Comparing yourself to other people is the fastest way to low self-worth and low self-esteem.
Why do we always compare ourselves to people that are better looking, wealthier, healthier, and have more success in areas of life that we are still working on? It seems like a black hole of misery that will never end.
In segment one, I talk about one of my good friends who is self-employed and wondering why she isn’t succeeding after a few months of what I see has been a very successful time for her. She is comparing her success to those that have been in the business for a long time and that comparison is making her feel down.
This segment is for you if you are feeling inferior or less-than someone you know and you’re not sure how to get out of that rut.

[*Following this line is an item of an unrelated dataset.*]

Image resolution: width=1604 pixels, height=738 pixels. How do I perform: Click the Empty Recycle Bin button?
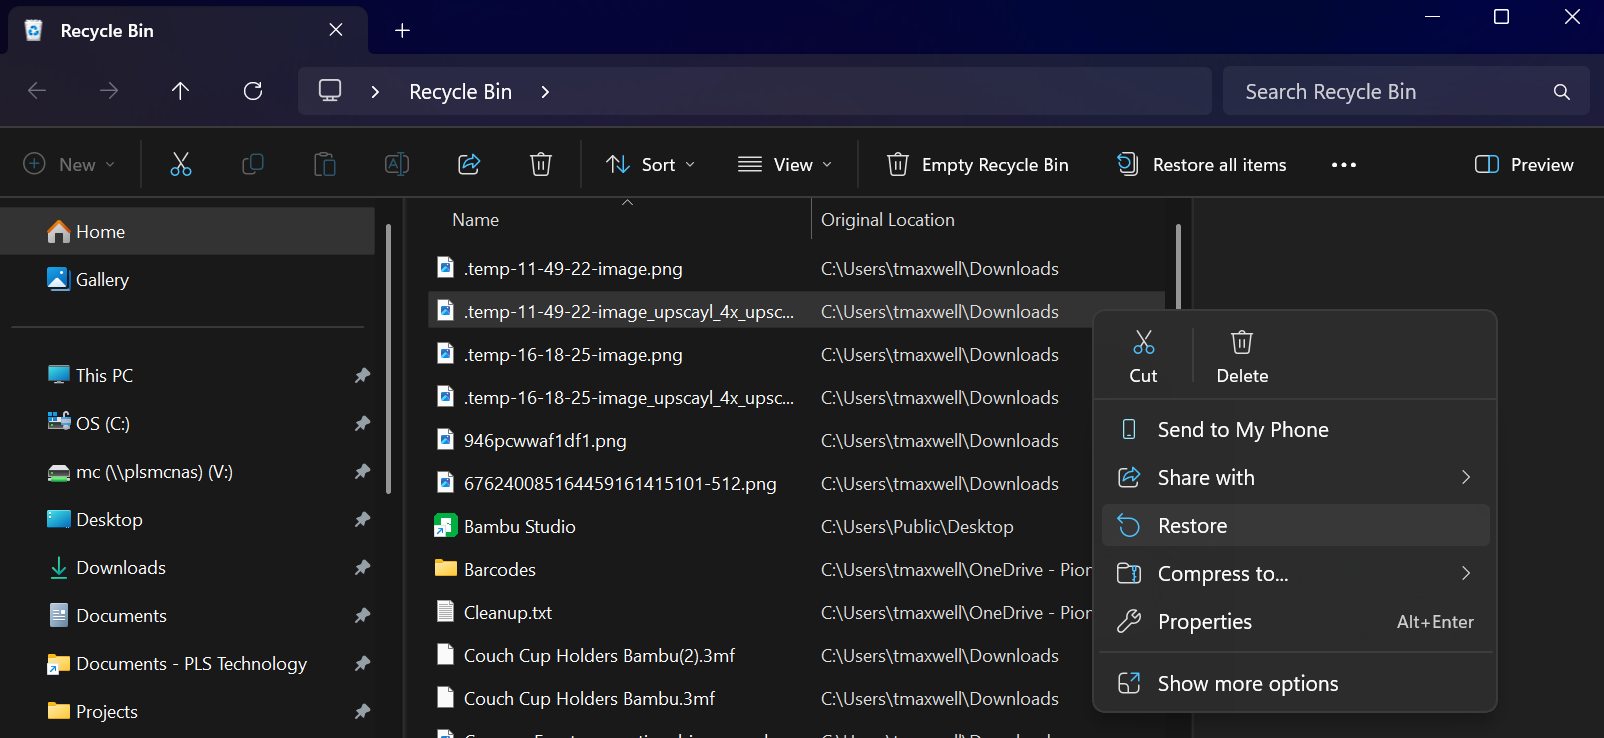coord(977,165)
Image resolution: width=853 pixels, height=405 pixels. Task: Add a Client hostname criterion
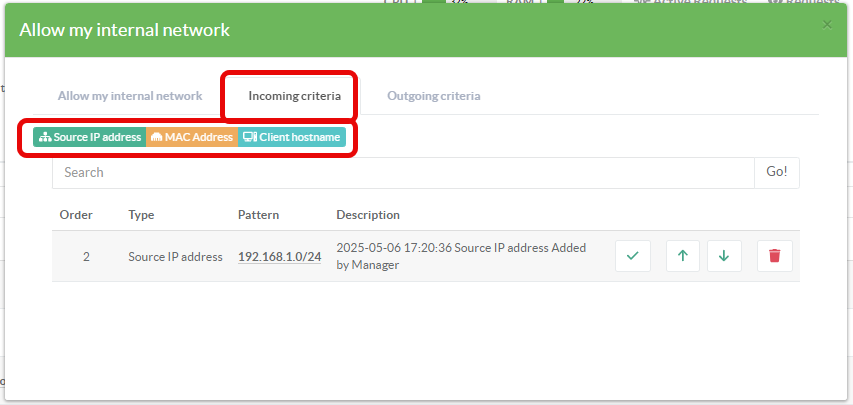[x=291, y=137]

In segment two, I address the concerns of a woman whose boyfriend has a controlling mother that doesn’t like her. On top of that, her boyfriend will never let anyone get in between his mother and him. There may be some unhealthy attachment going on here. If his girlfriend comes second to his mom, she may always be second best in his life.
Should she stay and hope he changes his mind or get out of the situation before his mom takes over their relationship?
In segment three, I talk about my analysis of conversations that a woman recorded with her narcissistic mom. I listened to the conversations carefully and picked apart exactly where healthy behavior stopped and where possible narcissistic behavior started.
The source of the recordings themselves can be found here: https://www.youtube.com/user/Zastrow69/videos Who knows, you may be able to spot some narcissistic behavior in someone you know!
Or… maybe even in you.
During the close of the show, I talk about how your response to a dysfunctional or toxic person can actually create more dysfunction, even when you honor yourself authentically and say what you mean. Your response, no matter how healthy it may appear can still induce a toxic response.
It’s time to stop feeding the dysfunctional feedback machine and start to do new behavior that doesn’t incite their old behavior.